OpenSecrets (Center for Responsive Politics). opensecrets.org A nonprofit that aggregates and presents FEC data in user-friendly formats. Their industry and sector breakdowns of campaign contributions are particularly useful for understanding the economic interests behind political giving. Their "money in politics" data is among the most-cited in political journalism.

Missing Data

Sterne, Jonathan A.C., et al. "Multiple Imputation for Missing Data in Epidemiological and Clinical Research: Potential and Pitfalls." BMJ 338 (2009): b2393. Though from epidemiology, this paper provides one of the clearest accessible explanations of the distinction between MCAR, MAR, and MNAR missing data mechanisms — the conceptual framework applied in Case Study 5.1. The political applications are direct: vote history missingness, undercoverage in phone surveys, and non-disclosure of donor occupations all reflect the MNAR pattern.

Data Visualization

Wilke, Claus O. Fundamentals of Data Visualization. O'Reilly, 2019. A principles-based guide to visualization that covers why certain chart types work for certain data types and how to make effective choices. The chapters on visualizing distributions, amounts, and proportions are directly relevant to the voter demographic charts in this chapter. Available free at clauswilke.com/dataviz.

Schwabish, Jonathan. Better Data Visualizations: A Guide for Scholars, Researchers, and Wonks. Columbia University Press, 2021. Targeted specifically at researchers and policy analysts — the audience most likely to be working with data like the ODA Dataset. Schwabish's advice on chart selection, annotation, and storytelling with data is practical and immediately applicable.

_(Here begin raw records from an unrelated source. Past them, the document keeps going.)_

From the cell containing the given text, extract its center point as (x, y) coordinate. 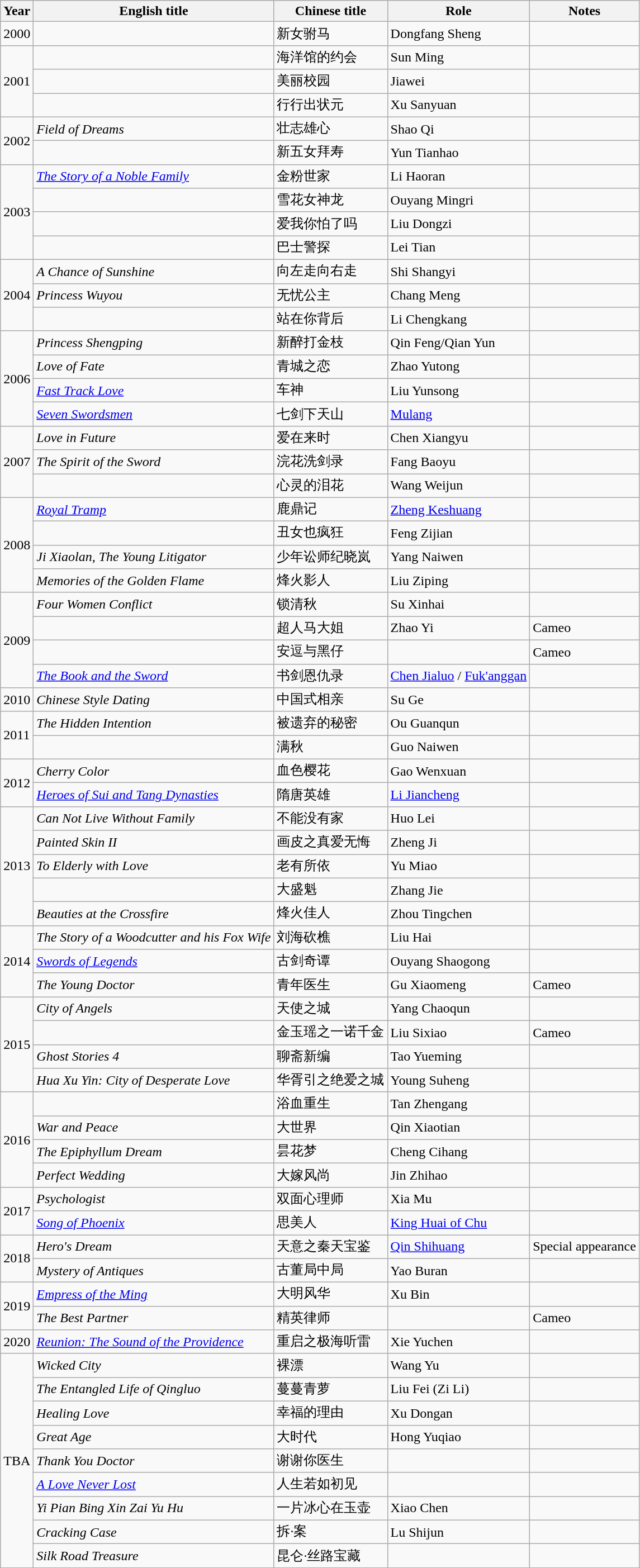
精英律师 (331, 1318)
The Best Partner (154, 1318)
Qin Xiaotian (458, 1128)
Liu Ziping (458, 581)
拆·案 (331, 1533)
Zheng Keshuang (458, 510)
Psychologist (154, 1200)
Huo Lei (458, 818)
Ouyang Mingri (458, 200)
Memories of the Golden Flame (154, 581)
大嫁风尚 (331, 1176)
2009 (17, 640)
Jiawei (458, 82)
2008 (17, 545)
Gao Wenxuan (458, 771)
Ghost Stories 4 (154, 1056)
Painted Skin II (154, 843)
丑女也疯狂 (331, 533)
超人马大姐 (331, 628)
Gu Xiaomeng (458, 985)
天意之秦天宝鉴 (331, 1248)
Chang Meng (458, 295)
Feng Zijian (458, 533)
2002 (17, 141)
金玉瑶之一诺千金 (331, 1033)
书剑恩仇录 (331, 676)
Yi Pian Bing Xin Zai Yu Hu (154, 1509)
雪花女神龙 (331, 200)
Cracking Case (154, 1533)
谢谢你医生 (331, 1461)
华胥引之绝爱之城 (331, 1081)
The Entangled Life of Qingluo (154, 1390)
被遗弃的秘密 (331, 723)
Reunion: The Sound of the Providence (154, 1343)
Lu Shijun (458, 1533)
The Spirit of the Sword (154, 462)
壮志雄心 (331, 129)
金粉世家 (331, 177)
Dongfang Sheng (458, 34)
Qin Shihuang (458, 1248)
King Huai of Chu (458, 1223)
Princess Shengping (154, 343)
Yang Naiwen (458, 557)
2011 (17, 736)
Mulang (458, 415)
Hong Yuqiao (458, 1438)
Liu Dongzi (458, 224)
满秋 (331, 748)
Mystery of Antiques (154, 1271)
重启之极海听雷 (331, 1343)
青城之恋 (331, 367)
Xu Dongan (458, 1413)
浴血重生 (331, 1104)
Xu Bin (458, 1295)
2019 (17, 1307)
大时代 (331, 1438)
English title (154, 11)
To Elderly with Love (154, 866)
车神 (331, 390)
Field of Dreams (154, 129)
Shao Qi (458, 129)
2013 (17, 866)
隋唐英雄 (331, 795)
Tan Zhengang (458, 1104)
Year (17, 11)
Yu Miao (458, 866)
Cheng Cihang (458, 1151)
Perfect Wedding (154, 1176)
新五女拜寿 (331, 153)
2003 (17, 212)
2000 (17, 34)
Zhou Tingchen (458, 914)
Cherry Color (154, 771)
古剑奇谭 (331, 961)
Chen Xiangyu (458, 438)
Healing Love (154, 1413)
Heroes of Sui and Tang Dynasties (154, 795)
Qin Feng/Qian Yun (458, 343)
Li Haoran (458, 177)
巴士警探 (331, 248)
无忧公主 (331, 295)
2007 (17, 462)
Swords of Legends (154, 961)
The Young Doctor (154, 985)
2017 (17, 1211)
行行出状元 (331, 105)
大明风华 (331, 1295)
War and Peace (154, 1128)
Empress of the Ming (154, 1295)
海洋馆的约会 (331, 57)
七剑下天山 (331, 415)
Yang Chaoqun (458, 1009)
2020 (17, 1343)
Love in Future (154, 438)
Thank You Doctor (154, 1461)
天使之城 (331, 1009)
Royal Tramp (154, 510)
Wicked City (154, 1366)
Notes (585, 11)
青年医生 (331, 985)
Sun Ming (458, 57)
Chinese title (331, 11)
烽火佳人 (331, 914)
Fast Track Love (154, 390)
Ouyang Shaogong (458, 961)
Xu Sanyuan (458, 105)
幸福的理由 (331, 1413)
Zhang Jie (458, 890)
The Story of a Woodcutter and his Fox Wife (154, 938)
美丽校园 (331, 82)
爱我你怕了吗 (331, 224)
Special appearance (585, 1248)
Fang Baoyu (458, 462)
古董局中局 (331, 1271)
不能没有家 (331, 818)
老有所依 (331, 866)
Wang Yu (458, 1366)
Xia Mu (458, 1200)
Yao Buran (458, 1271)
人生若如初见 (331, 1485)
安逗与黑仔 (331, 652)
一片冰心在玉壶 (331, 1509)
2018 (17, 1259)
浣花洗剑录 (331, 462)
Chinese Style Dating (154, 700)
锁清秋 (331, 605)
2015 (17, 1045)
2010 (17, 700)
Chen Jialuo / Fuk'anggan (458, 676)
中国式相亲 (331, 700)
Princess Wuyou (154, 295)
Li Jiancheng (458, 795)
裸漂 (331, 1366)
2001 (17, 81)
鹿鼎记 (331, 510)
Ji Xiaolan, The Young Litigator (154, 557)
Zhao Yutong (458, 367)
烽火影人 (331, 581)
The Book and the Sword (154, 676)
Can Not Live Without Family (154, 818)
2012 (17, 783)
Liu Yunsong (458, 390)
Su Ge (458, 700)
昆仑·丝路宝藏 (331, 1556)
The Epiphyllum Dream (154, 1151)
Liu Sixiao (458, 1033)
Lei Tian (458, 248)
新女驸马 (331, 34)
The Story of a Noble Family (154, 177)
昙花梦 (331, 1151)
Shi Shangyi (458, 272)
Love of Fate (154, 367)
Liu Hai (458, 938)
TBA (17, 1461)
Beauties at the Crossfire (154, 914)
Hua Xu Yin: City of Desperate Love (154, 1081)
2006 (17, 378)
Young Suheng (458, 1081)
大盛魁 (331, 890)
2004 (17, 295)
Xie Yuchen (458, 1343)
Guo Naiwen (458, 748)
Jin Zhihao (458, 1176)
刘海砍樵 (331, 938)
Four Women Conflict (154, 605)
The Hidden Intention (154, 723)
2016 (17, 1140)
A Love Never Lost (154, 1485)
Li Chengkang (458, 320)
Great Age (154, 1438)
Hero's Dream (154, 1248)
新醉打金枝 (331, 343)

Cairo, Alberto. The Truthful Art: Data, Charts, and Maps for Communication. New Riders, 2016. A comprehensive treatment of data visualization from a journalism perspective, covering both the technical and ethical dimensions of visual representation. Cairo's discussion of the difference between exploration and communication charts directly maps to Section 5.7, and his treatment of choropleth maps is essential background for the density-vs.-count map discussion in Case Study 5.2.

Data Ethics and "Who Gets Counted"

D'Ignazio, Catherine, and Lauren F. Klein. Data Feminism. MIT Press, 2020. A rigorous and accessible argument that data practices embed power relations that shape whose experiences are counted, whose are invisible, and who benefits from data-driven decisions. The book's "Principle 1: Examine Power" and "Principle 7: Make Labor Visible" are directly relevant to the "Who Gets Counted" framework in Section 5.12. Available free at datafeminism.io.

Benjamin, Ruha. Race After Technology: Abolitionist Tools for the New Jim Code. Polity, 2019. Benjamin's analysis of how algorithmic systems replicate and amplify racial inequality applies directly to voter targeting models built on historical turnout data. Communities that faced structural barriers to voting in the past have lower historical turnout, which translates into lower turnout propensity scores, which translates into lower campaign investment — a self-reinforcing cycle that the ODA voter file's vote_history_* columns quietly embed.